今日は彼と一緒にダンスの発表でした。
最初は彼に会うことですらためらってきたけど、何とかこの日を迎えられました。
今日は高校の三年生を送る会みたいな舞台で踊りました。
去年の今日は、三年生のスライドショーがはじまると号泣した思い出がある。
その時はまだ彼女とも付合っていて、彼とも普通に友達でいられたときでした。
こんな充実した、楽しい高校生活があと二年もできるなんて・・・そうやって彼女に抱きついた。
そしたら彼が来て、僕をやさしく「また来年も踊ろう」って言ってくれた。
僕にとって大切な一日でした。
今日は舞台に上がると、三年生の歓声で僕たちが包まれた・・・
すると曲が始まると、さっきまで緊張していたのも忘れ、歓声と一緒に踊るのに夢中になった。
そう・・・
彼女と別れた一年間なんて忘れたかのように、必死に踊った。
僕の気持ちはあの頃と変わっていなかった。
すると曲も終わり、すがすがしい気持ちの反面、終わってしまったという気持ちでいっぱいになった。

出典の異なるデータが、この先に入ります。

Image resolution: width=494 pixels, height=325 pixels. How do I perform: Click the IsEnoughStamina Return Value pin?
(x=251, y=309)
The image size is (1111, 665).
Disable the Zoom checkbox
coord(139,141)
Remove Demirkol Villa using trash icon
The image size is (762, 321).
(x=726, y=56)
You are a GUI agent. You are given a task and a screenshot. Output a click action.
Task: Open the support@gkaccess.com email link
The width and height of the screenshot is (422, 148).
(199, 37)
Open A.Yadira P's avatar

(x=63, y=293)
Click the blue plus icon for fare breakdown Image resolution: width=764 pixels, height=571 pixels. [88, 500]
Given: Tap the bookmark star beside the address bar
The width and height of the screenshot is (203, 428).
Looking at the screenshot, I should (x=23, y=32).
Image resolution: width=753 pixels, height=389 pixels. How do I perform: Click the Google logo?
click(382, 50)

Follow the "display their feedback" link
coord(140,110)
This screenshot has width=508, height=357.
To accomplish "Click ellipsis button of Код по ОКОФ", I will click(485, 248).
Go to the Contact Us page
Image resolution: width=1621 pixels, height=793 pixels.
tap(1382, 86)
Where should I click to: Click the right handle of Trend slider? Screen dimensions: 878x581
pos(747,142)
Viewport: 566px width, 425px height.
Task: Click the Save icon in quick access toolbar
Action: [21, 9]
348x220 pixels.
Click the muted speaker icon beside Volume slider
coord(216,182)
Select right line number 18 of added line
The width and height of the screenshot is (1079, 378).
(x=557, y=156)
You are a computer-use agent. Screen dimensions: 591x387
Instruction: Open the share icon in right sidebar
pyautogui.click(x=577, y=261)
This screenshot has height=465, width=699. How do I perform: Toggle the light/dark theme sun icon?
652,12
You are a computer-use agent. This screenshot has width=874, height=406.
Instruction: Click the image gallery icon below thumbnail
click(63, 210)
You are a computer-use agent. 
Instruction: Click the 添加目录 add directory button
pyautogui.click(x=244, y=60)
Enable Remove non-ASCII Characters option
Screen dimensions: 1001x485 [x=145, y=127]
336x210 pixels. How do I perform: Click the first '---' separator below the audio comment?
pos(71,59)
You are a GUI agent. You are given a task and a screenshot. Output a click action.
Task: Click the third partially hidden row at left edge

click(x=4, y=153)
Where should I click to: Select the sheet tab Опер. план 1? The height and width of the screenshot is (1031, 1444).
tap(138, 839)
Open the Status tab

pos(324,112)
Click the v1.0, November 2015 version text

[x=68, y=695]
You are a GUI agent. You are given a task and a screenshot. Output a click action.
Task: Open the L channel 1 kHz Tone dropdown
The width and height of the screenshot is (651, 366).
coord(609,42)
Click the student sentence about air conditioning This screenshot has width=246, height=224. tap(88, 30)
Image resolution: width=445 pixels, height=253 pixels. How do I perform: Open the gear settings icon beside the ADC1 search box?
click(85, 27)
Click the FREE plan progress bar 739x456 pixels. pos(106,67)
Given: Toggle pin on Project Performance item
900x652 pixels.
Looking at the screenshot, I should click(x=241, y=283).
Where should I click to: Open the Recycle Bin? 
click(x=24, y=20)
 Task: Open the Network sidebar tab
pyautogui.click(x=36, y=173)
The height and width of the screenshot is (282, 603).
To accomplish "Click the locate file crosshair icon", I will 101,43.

舞台から下り、ほかの発表をみようと客席に戻ろうとした。
すると、目の前に彼女がいた。
体育館が暗くても、君の横顔は見つけられる。
彼女は、僕じゃない誰かを必死に探しているようだった。
きっと、彼女が求めていたのは彼なんだろう・・・
僕が立っている場所と、君の建っている場所。
この距離はあの頃とまったく変わっていない。
君に届く距離なのに、気持ちの距離が離れすぎて声をかけることすらできない。
僕の目の前にいるのに・・・
僕の気持ちは変わらないのに・・・・
そうやって思うと急に悲しくなった。
去年とは違う涙が僕をおそった。
今でもだいすきだ。
本当を言えば、君に話しかけたかった。
あの頃となにも変わらない、普通の会話がしたかった。
君の目にはもう僕映ることはないのかな。
もう戻ることのない関係。
だけども君を敏感に反応してしまうんだよ。
君のにおいも、
君の横顔も、
君の声も、
全部僕は知っているから、君を感じないことなんてできないんだよ。
君を失うと僕は、こんなにもはダメになる。